Maryland regulators, who took forever to get their medical cannabis scheme off the ground, were further delayed back in 2019 because they needed to develop rules governing the appearance of edibles “to ensure the safety of minors.” (“I don’t want to deprive anyone of their medication, but let’s treat this like medicine, not make little gummy bears out of it,” said Republican state Sen. Robert Cassilly at the time.) New York has banned the marketing and advertising of cannabis products “designed in any way to appeal to children or other minors.”
In 2014, Colorado regulators deliberated over whether to ban practically all edibles before ultimately allowing a broader variety, but disallowing those shaped like animals, people, or fruit (which are also banned in California). In 2018, Washington state regulators mulled rules that would have banned certain shapes of edibles—along with the use of icing and sprinkles—before ultimately just banning the use of bright colors; per the authorities, product colors must fall within a “standard pantone color book that sets the list of colors and specified ranges within those colors.”

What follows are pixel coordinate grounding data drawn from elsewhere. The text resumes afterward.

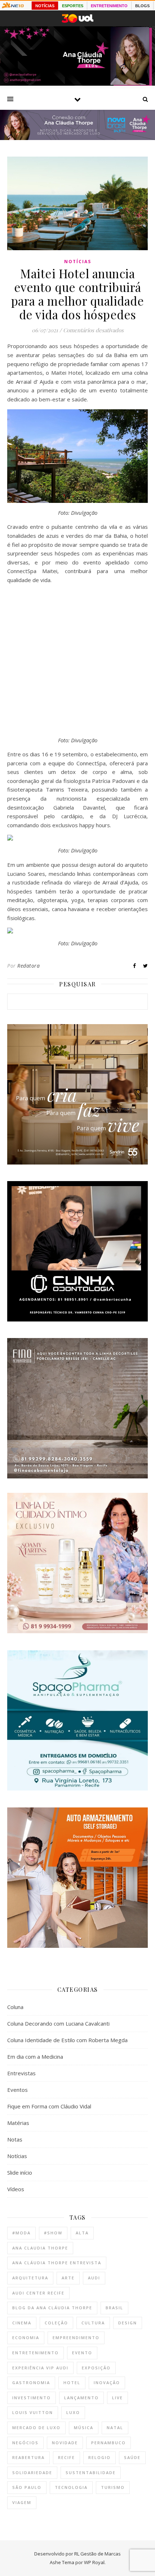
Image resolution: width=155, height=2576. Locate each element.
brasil (114, 2307)
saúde (132, 2457)
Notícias (77, 261)
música (83, 2427)
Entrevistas (21, 2073)
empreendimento (76, 2337)
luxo (73, 2412)
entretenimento (35, 2352)
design (127, 2322)
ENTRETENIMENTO (109, 6)
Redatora (28, 965)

“If you go through a [New York] cannabis dispensary right now,” Columbia University epidemiologist Katherine Keyes told the Associated Press, “it’s almost absurd how youth-oriented a lot of the packaging and the products are.”
Lawmakers, regulators, and public health worrywarts are aided and abetted by a willing media. “Consumption of Marijuana Edibles Surges Among Children, Study Finds,” reads a New York Times headline from earlier this year. “3,000+ young children accidentally ate weed edibles in 2021, study finds,” adds NPR. (Though any accidental ingestion that results in hospitalization is worrying, no children died in any of the thousands of cases analyzed in the study—a not-insignificant point that few journalists pointed out.)
The belief that kids will get into drugs if they taste good is enduring but ignores some basic truths: It was easy to get your hands on weed-infused candies and chocolates pre-legalization and remains easy in nonlegal states; it’s a parent’s responsibility to keep possibly mind-altering substances out of a child’s reach; and the distinction between a child accidentally getting into an adult’s stash and a teenager actively looking to partake frequently gets muddled. It’s perhaps a fairer argument to assume sweets are exciting to small children, but rebellious teenagers wanting to mess with their own minds will do so regardless of whether a substance tastes good.
As for the youngsters who might accidentally ingest weed that looks like candy, no amount of state intervention can fully protect kids from negligent parents. If you have young children at home but wish to personally enjoy mind-altering substances, you ought to take measures to ensure your vices are inaccessible (and possibly discuss such matters with your kids, if you deem it age-appropriate).
This is the same way we’ve thought about kids and alcohol for many years: it’s the parent’s responsibility to keep the liquor cabinet out of reach, not the state’s to prevent a parent from buying (extremely sweet-tasting) Malibu or Frangelico. It’s not clear why weed ought to be treated differently, or why a regulation that disallows strawberry flavors but allows peach would prevent kids from indulging when they shouldn’t.